Adding a "module" parameter to disable it should be cheap, isn't it?
--
Top 100 things you don't want the sysadmin to say:
34. The network's down, but we're working on it. Come back after diner.
(Usually said at 2200 the night before thesis deadline... )
Except the irq balancing is system-wide. Adding per-device exemptions to an
obsolete feature seems like the wrong way to go.
-- Chris
Since you're changing the default setting, shouldn't the above be
changed to:
Saying yes will allow the kernel to do irq load balancing.
The default no will keep the kernel from doing irq load balancing.
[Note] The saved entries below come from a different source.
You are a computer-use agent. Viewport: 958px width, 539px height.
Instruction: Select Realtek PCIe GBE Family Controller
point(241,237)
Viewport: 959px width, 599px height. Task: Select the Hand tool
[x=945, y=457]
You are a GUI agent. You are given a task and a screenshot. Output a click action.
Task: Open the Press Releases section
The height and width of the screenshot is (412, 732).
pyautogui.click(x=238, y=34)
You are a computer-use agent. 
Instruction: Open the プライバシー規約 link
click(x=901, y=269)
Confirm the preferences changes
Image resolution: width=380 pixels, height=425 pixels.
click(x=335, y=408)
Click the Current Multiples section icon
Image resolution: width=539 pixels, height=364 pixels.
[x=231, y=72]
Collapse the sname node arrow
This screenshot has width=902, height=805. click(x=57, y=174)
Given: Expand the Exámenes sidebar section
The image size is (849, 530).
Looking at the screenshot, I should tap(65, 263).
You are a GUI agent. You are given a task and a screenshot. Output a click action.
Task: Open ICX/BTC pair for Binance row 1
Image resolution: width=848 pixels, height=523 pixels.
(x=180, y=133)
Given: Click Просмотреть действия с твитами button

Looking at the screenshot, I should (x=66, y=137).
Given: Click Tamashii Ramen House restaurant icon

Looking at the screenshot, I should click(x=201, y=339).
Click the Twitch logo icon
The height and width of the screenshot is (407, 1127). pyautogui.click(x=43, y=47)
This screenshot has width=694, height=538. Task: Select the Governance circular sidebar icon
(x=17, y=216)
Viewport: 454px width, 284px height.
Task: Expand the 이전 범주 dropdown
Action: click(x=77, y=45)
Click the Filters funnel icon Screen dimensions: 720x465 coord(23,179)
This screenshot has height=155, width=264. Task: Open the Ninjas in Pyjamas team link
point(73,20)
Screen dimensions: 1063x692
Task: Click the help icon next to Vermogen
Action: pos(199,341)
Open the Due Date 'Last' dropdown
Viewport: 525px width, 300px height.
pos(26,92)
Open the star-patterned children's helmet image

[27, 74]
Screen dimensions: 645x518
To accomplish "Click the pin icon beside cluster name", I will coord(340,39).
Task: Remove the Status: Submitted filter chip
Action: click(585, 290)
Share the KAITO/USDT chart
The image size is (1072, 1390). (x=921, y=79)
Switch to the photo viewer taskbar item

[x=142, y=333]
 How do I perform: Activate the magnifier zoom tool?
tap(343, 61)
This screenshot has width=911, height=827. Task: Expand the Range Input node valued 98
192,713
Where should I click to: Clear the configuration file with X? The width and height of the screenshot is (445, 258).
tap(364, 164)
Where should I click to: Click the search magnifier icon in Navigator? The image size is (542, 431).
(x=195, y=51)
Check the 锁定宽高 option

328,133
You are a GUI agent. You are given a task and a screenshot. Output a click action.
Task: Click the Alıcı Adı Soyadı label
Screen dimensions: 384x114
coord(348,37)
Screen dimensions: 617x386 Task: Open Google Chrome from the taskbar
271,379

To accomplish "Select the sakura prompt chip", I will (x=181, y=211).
> + This option is known to cause performance issues on SMP
> + systems. The preferred method is to use the userspace
> + 'irqbalance' daemon instead. See http://irqbalance.org/.
> +
> config SECCOMP
> def_bool y
> prompt "Enable seccomp to safely compute untrusted bytecode"
-Bill
No, not a per-device-exemption. My reasoning was: If the IRQ balancer
bounces the IRQ too often, doing it less often seems to be the correct
solution. One cache miss each ten seconds sounds like it should be OK.
As said before, I can't verify this theory.
this is exaclty what the userspace irqbalance does and it's even optimized to not
do those migrations once every 10 seconds if things look OK. from that
perspective, it's definately more mature and it's maintained as well.
Auke